__Exercise details__. Start at the line containing "Bản đồ (1193, 96)" and transcribe every line exactly through the end of the records below, and only those lines.

(Stored records)
--*--

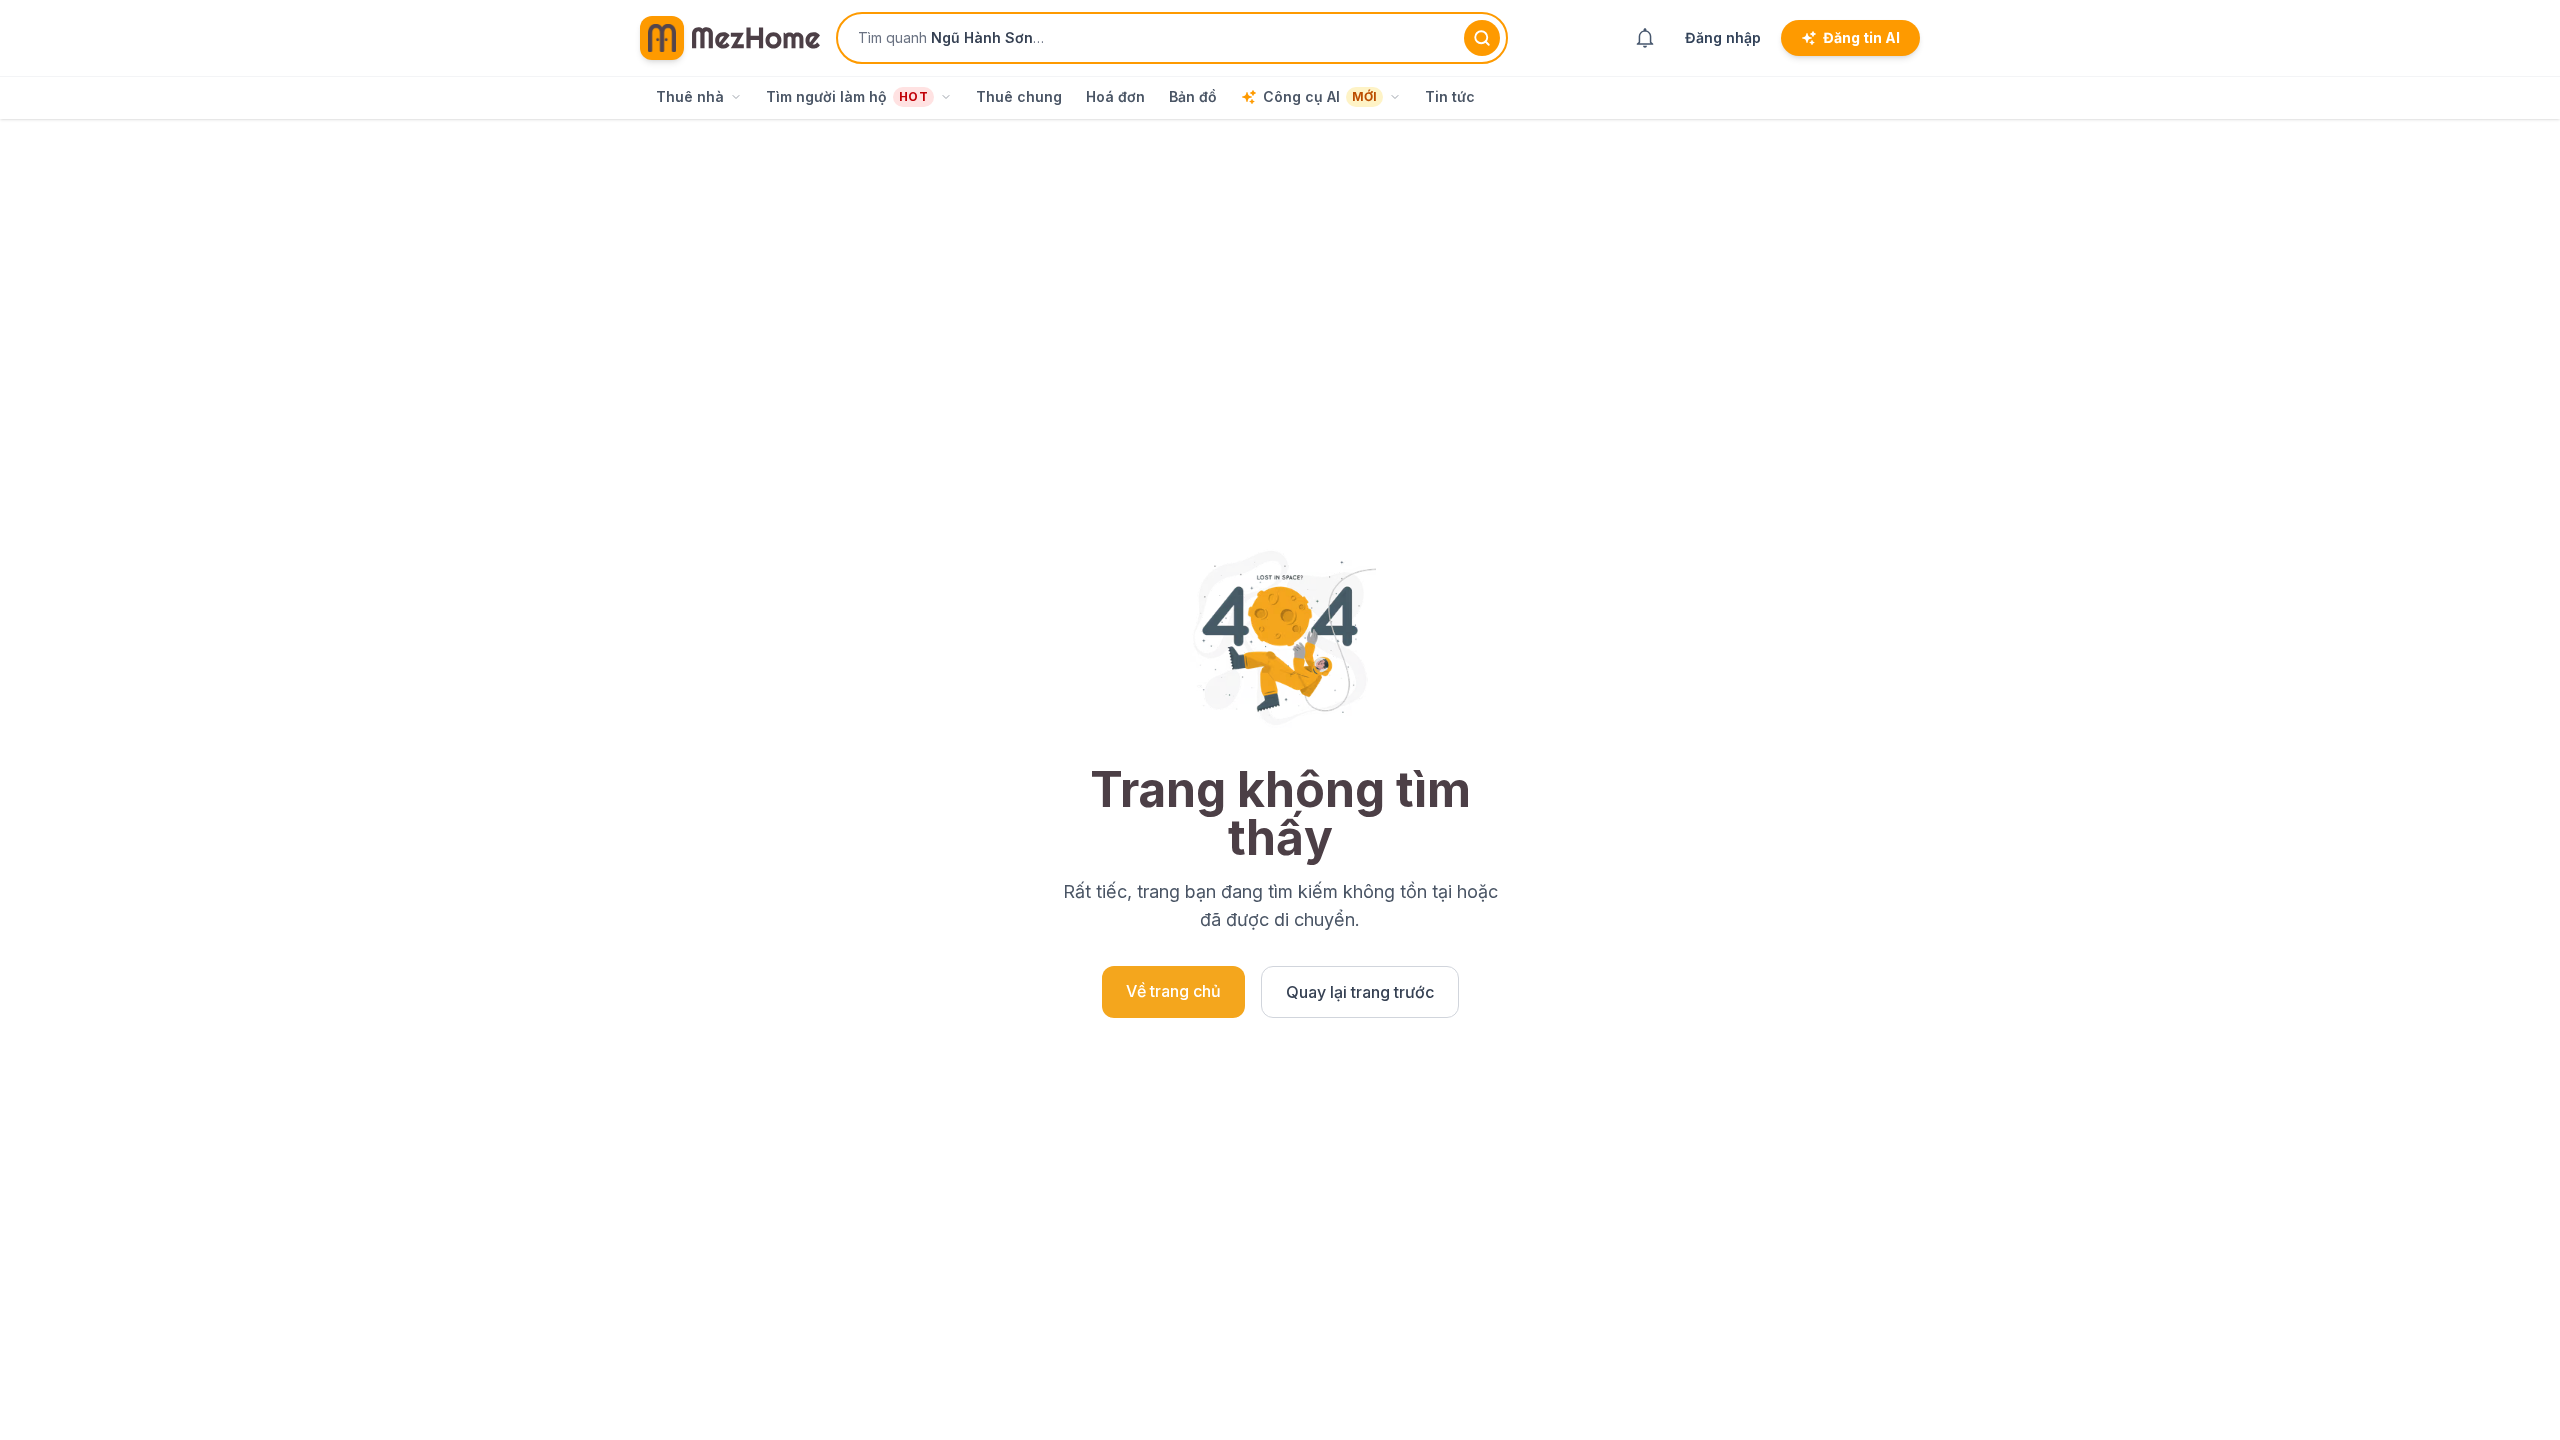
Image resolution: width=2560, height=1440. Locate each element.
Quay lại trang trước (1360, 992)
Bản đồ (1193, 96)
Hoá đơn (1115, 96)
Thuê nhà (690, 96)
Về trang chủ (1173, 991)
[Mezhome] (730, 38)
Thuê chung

--*--

__Solved exercise__.
Bản đồ (1193, 96)
Hoá đơn (1115, 96)
Thuê nhà (690, 96)
Về trang chủ (1173, 991)
[Mezhome] (730, 38)
Thuê chung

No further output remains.